Abstract

The method of choice to predict the long-term efficacy of amiodarone in the treatment of complex ventricular arrhythmias is unknown. Whether electrophysiological testing or Holter monitoring better predicts long-term outcome is controversial. We performed a meta-analysis of trials using electrophysiological testing or electrocardiographic monitoring to predict the efficacy of amiodarone in patients with sustained ventricular tachycardia. Arrhythmia recurrence data were combined after homogeneity testing across trials. Bayesian estimates and 95% credibility intervals were constructed to compare the arrhythmia-free probability among groups. Nine studies using electrophysiological testing (351 patients) and three using Holter monitoring (167 patients) met criteria for inclusion determined a priori. The combined arrhythmia-free probability estimate and credibility intervals were 0.86 (0.78-0.92) for patients rendered noninducible and 0.81 (0.73-0.87) for patients with abolition of ventricular tachycardia during Holter monitoring on amiodarone.
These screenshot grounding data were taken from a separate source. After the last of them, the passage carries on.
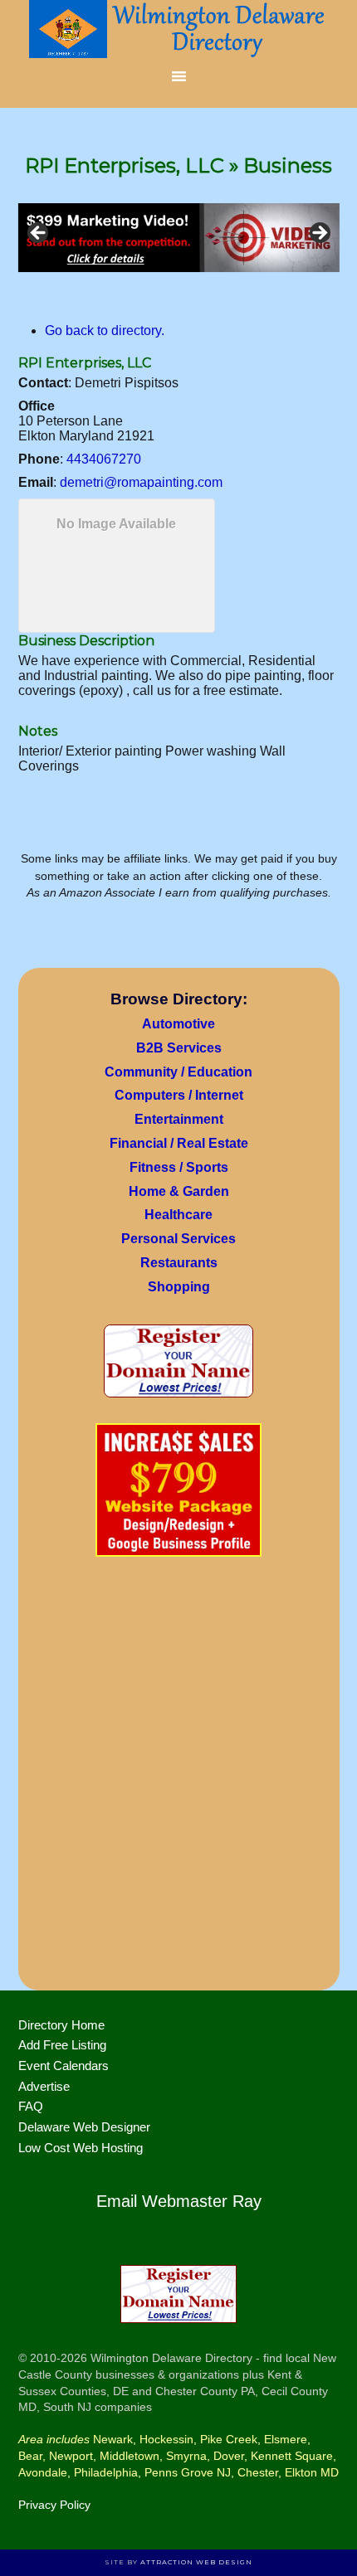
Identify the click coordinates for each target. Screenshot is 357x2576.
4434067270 (103, 459)
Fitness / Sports (179, 1167)
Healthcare (178, 1215)
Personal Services (178, 1239)
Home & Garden (179, 1191)
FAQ (30, 2106)
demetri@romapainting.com (141, 482)
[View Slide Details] (179, 237)
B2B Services (179, 1048)
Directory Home (61, 2025)
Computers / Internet (179, 1095)
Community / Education (178, 1072)
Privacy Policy (54, 2504)
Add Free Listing (62, 2045)
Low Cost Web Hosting (80, 2148)
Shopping (179, 1287)
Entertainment (178, 1119)
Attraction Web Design (196, 2562)
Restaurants (179, 1263)
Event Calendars (63, 2065)
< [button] (39, 233)
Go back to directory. (104, 330)
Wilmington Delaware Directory (178, 29)
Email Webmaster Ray (179, 2201)
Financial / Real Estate (179, 1143)
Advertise (44, 2086)
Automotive (178, 1024)
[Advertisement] (178, 1779)
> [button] (318, 233)
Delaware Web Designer (84, 2127)
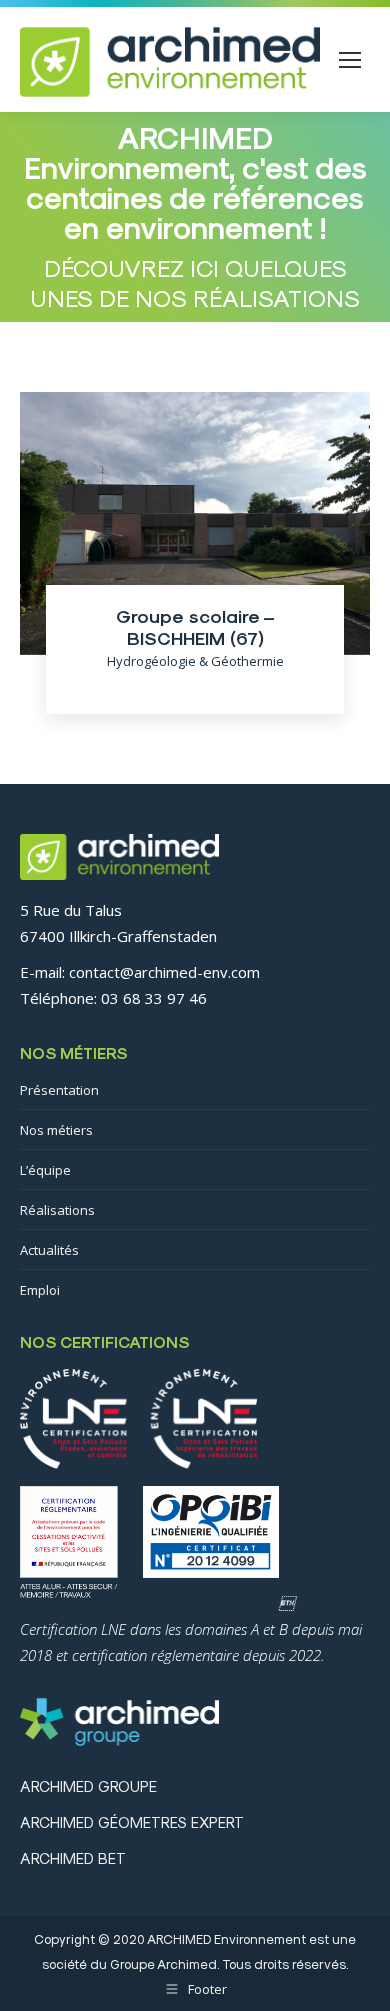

With this primary analysis, there was no significant difference between the predictive value of noninducibility during electrophysiological testing and abolition of ventricular tachycardia with Holter. However, if only those electrophysiological studies using at least triple extrastimuli were included, arrhythmia-free probability for patients rendered noninducible increased to 0.96 (0.88-0.99), significantly better than noninvasive testing. Noninducible ventricular tachycardia during electrophysiological testing and abolition of ventricular tachycardia during electrocardiographic monitoring on amiodarone appear equally predictive of long-term amiodarone success, but this conclusion seems dependent on the stimulation protocol used. Although the yield is lower (compared to Holter monitoring), ventricular tachycardia rendered noninducible with a stimulation protocol using triple extrastimuli is the most highly predictive test of long-term amiodarone efficacy.